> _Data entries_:
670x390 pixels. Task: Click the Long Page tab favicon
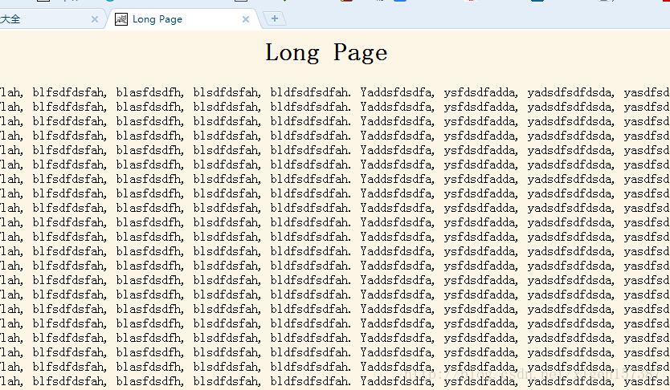pyautogui.click(x=121, y=19)
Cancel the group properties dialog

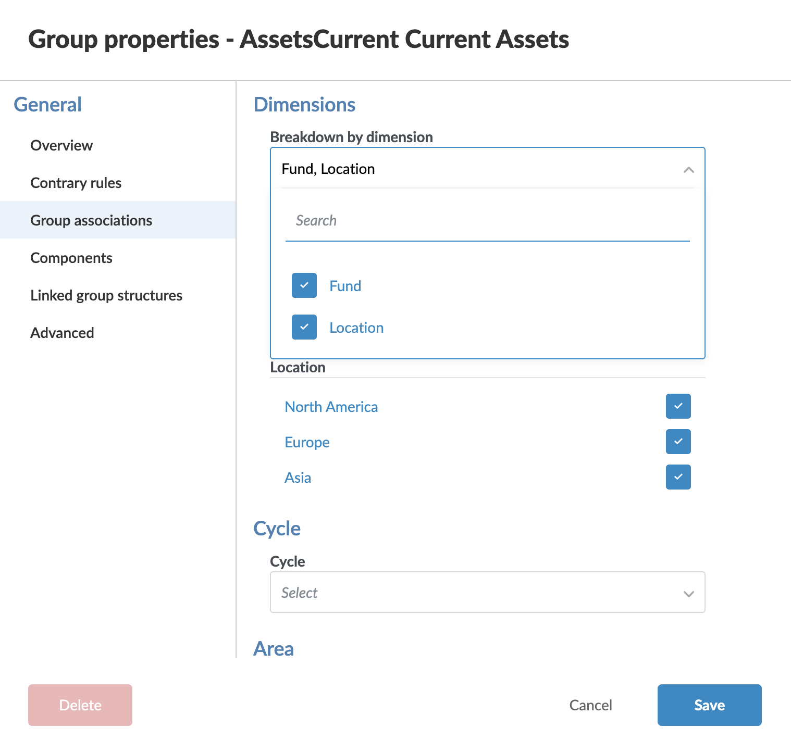click(x=590, y=705)
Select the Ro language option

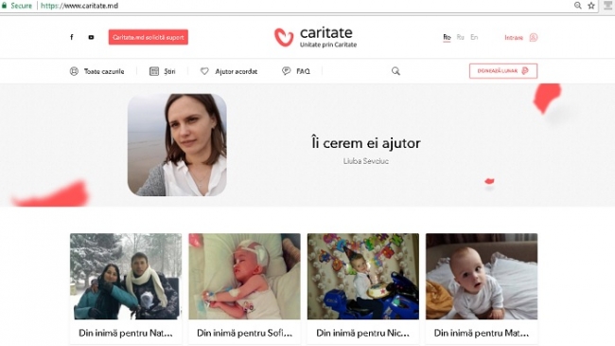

> _What you have to do_: Before duplicating the entries above, strip out the pictures and keep the rest exact.

> _Solution to the exercise_:
670x390 pixels. Task: Click the Long Page tab favicon
pyautogui.click(x=121, y=19)
Cancel the group properties dialog

click(x=590, y=705)
Select the Ro language option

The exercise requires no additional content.